Para empezar, la infamia –las causas y consecuencias del desmoronamiento– necesita ser recordada de manera constante –y no sólo en un museo– porque la memoria es traidora y los pueblos son débiles ante lo que el historiador Timothy Garton Ash llama la “racionalización retrospectiva”. De manera semiconsciente, o a veces total y deliberadamente consciente, la memoria individual y colectiva reprime unos episodios y ensalza otros. La memoria, dice Garton Ash, “reorganiza el pasado en dibujos que cambian sin cesar”.

Las advertencias de la racionalización retrospectiva están a la orden del día. Un ejemplo espléndido es Rusia. Ahí, donde las purgas y los gulag sumaron millones de muertos, hoy brotan como hongos los bustos y las imágenes de su mayor perpetrador: el padrecito José Stalin. Pendones con sus cara adornan estaciones de policía y escuelas. Se publican libros alabanciosos llamados Cómo Stalin derrotó la corrupción. Alec Luhn, autor de una nota sobre el regreso de Stalín en el New York Times (13-03-2016), explica que los rusos del la actualidad piensan que “la hiperinflación y el colapso económico de los 90 fueron mucho peor que la escasez de la era soviética”. La nostalgia es diseñada, programada y financiada por el Kremlin para que los rusos añoren el estatus de potencia mundial que alguna vez tuvieron, pero nadie se acuerde de los millones de víctimas de ese periodo. Resultado: Stalin es hoy el magno símbolo de la grandeza rusa en el siglo XX.
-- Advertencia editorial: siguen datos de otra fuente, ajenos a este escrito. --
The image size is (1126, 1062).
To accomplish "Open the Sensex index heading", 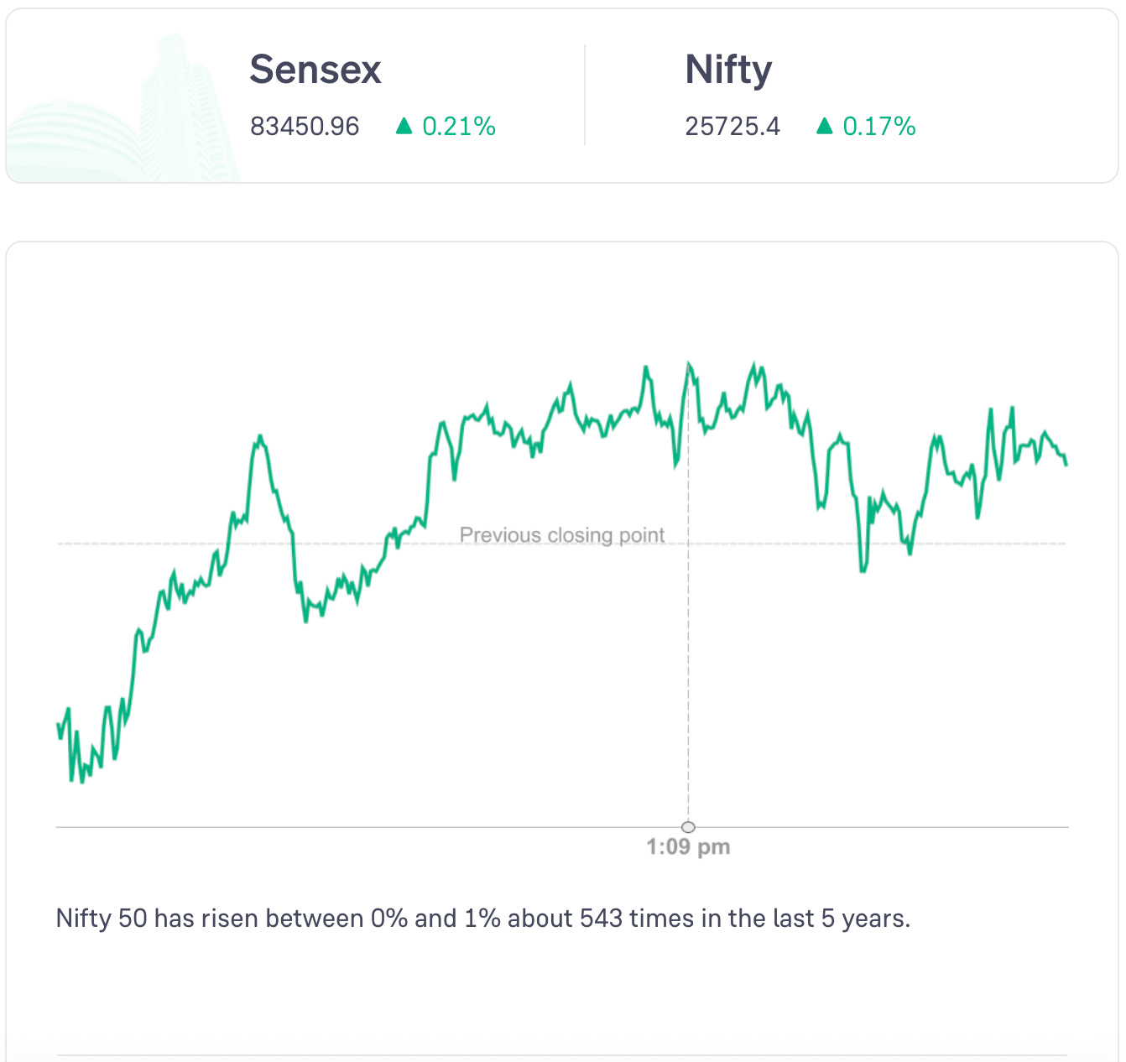I will coord(315,70).
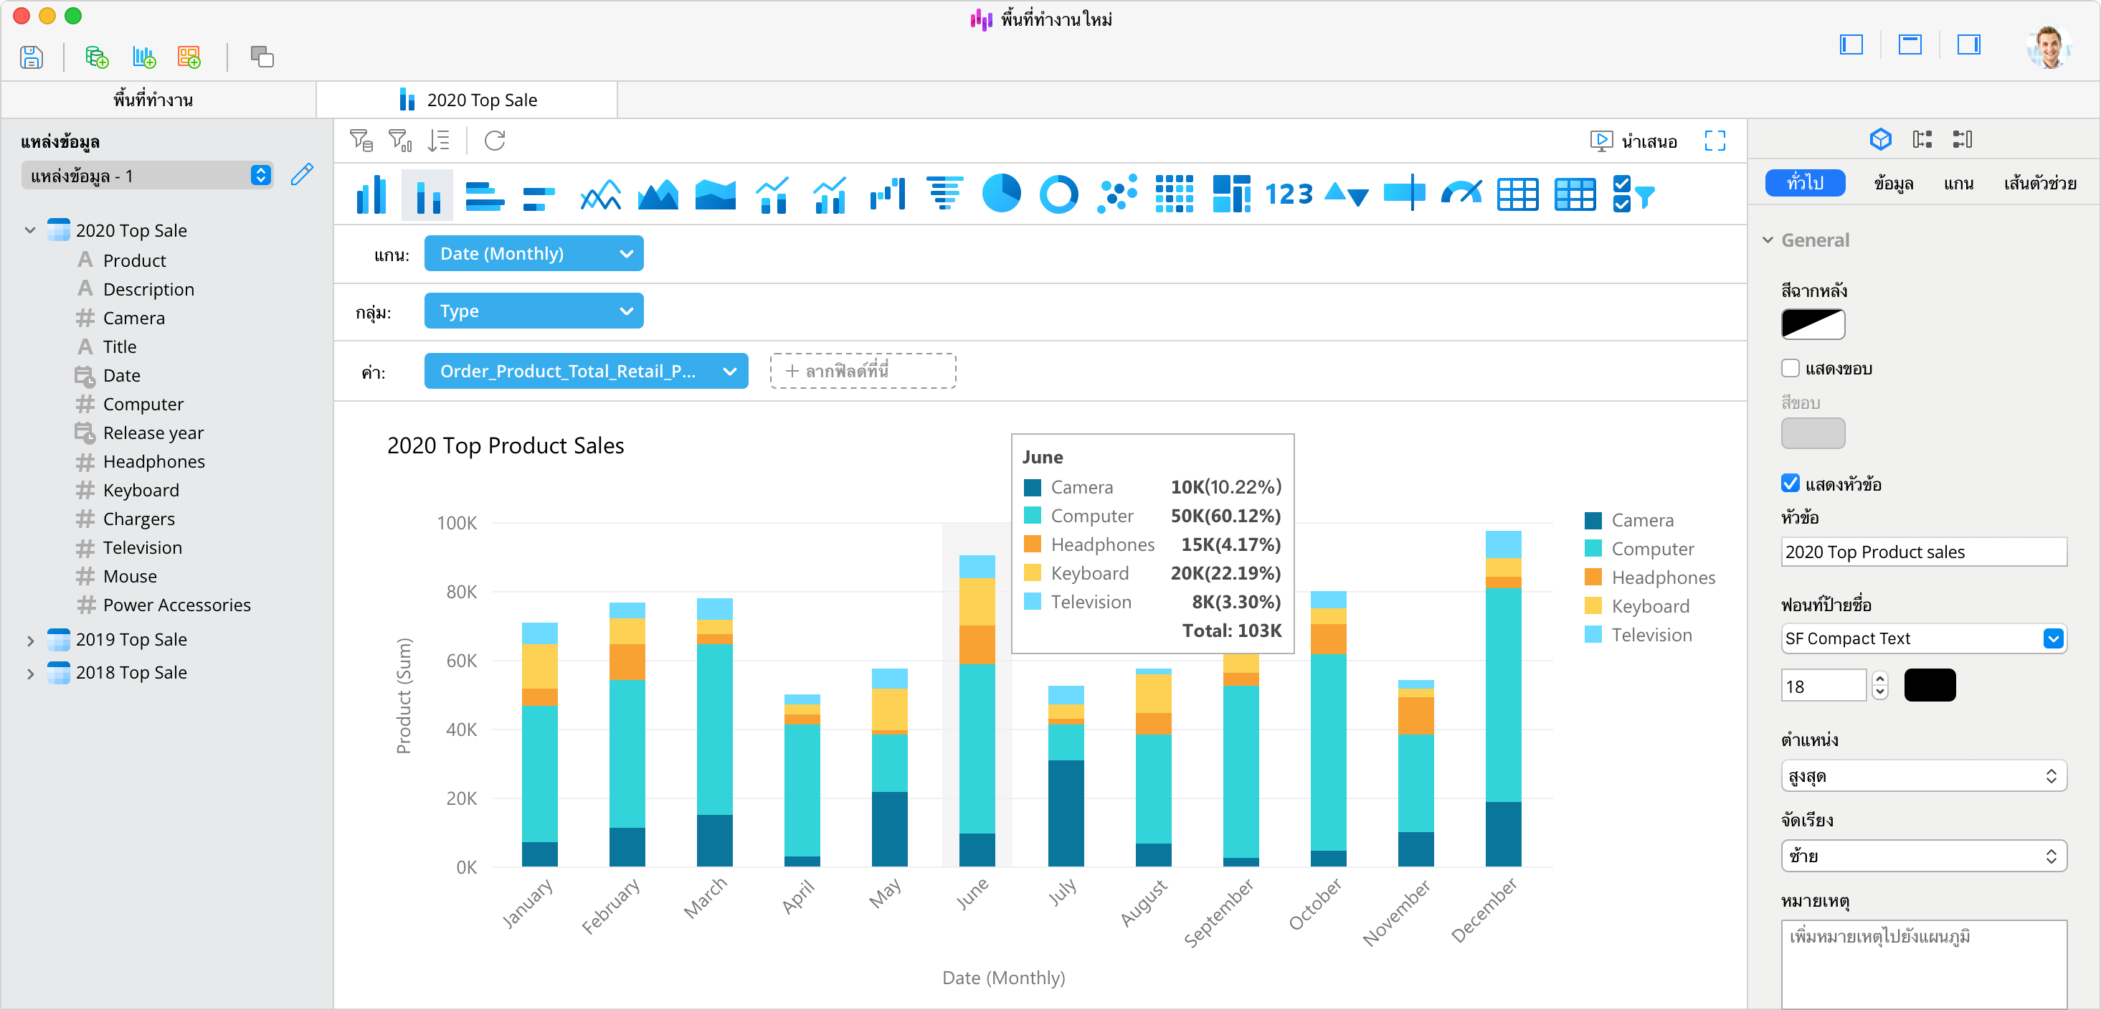Switch to the ข้อมูล tab
The height and width of the screenshot is (1010, 2101).
(1893, 184)
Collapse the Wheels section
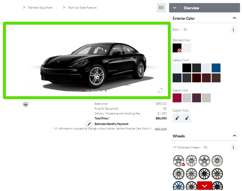242x191 pixels. 234,136
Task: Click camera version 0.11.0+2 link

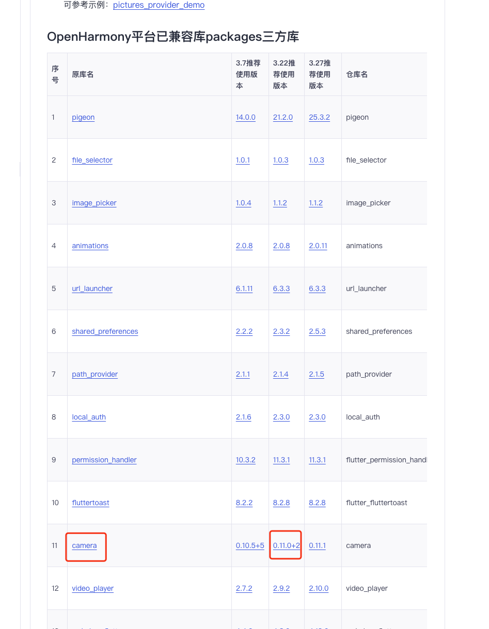Action: 286,545
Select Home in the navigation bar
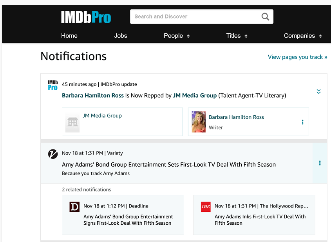 [x=69, y=36]
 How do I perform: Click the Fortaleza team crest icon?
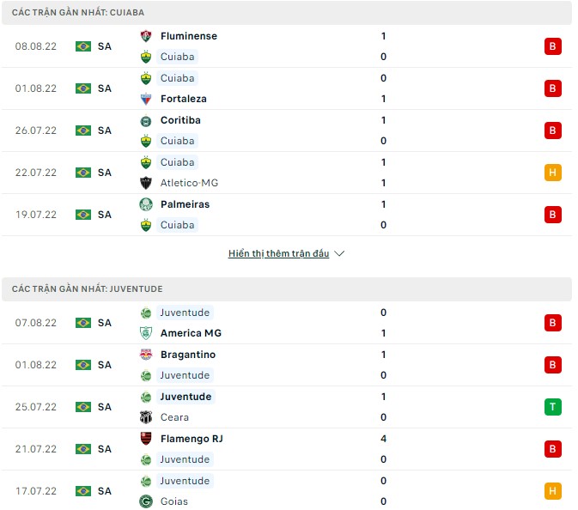click(x=146, y=99)
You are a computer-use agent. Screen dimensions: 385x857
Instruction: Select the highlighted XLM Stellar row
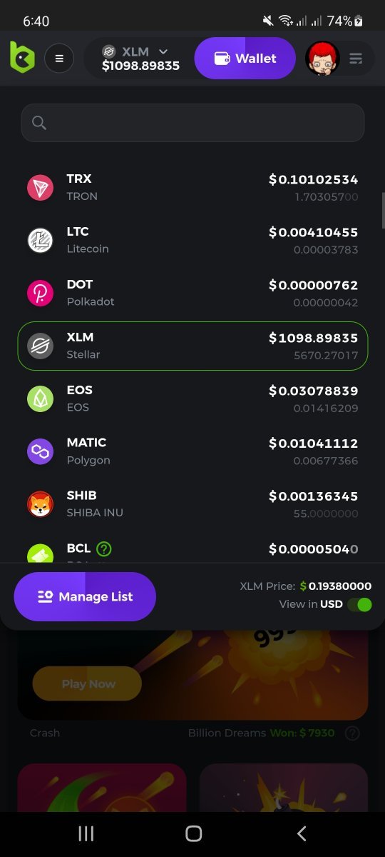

En los próximos años y décadas, Venezuela enfrentará con mucha fuerza la cuestión de su pasado. No es ni de lejos el único país que deba llegar a términos con una historia difícil y cargada de hechos aborrecibles. Basta mirarse en el espejo de nuestro vecino, Colombia. Sin embargo, sin un reconocimiento de los mecanismos mediante los cuales ha operado el sistema malandro, así como de los personajes e hitos que lo han representado, la sociedad seguirá atrapada en la mezcolanza de añoranzas autoritarias, culto a la personalidad y aspiraciones civiles y democráticas inconclusas que han caracterizado a nuestro laberinto histórico.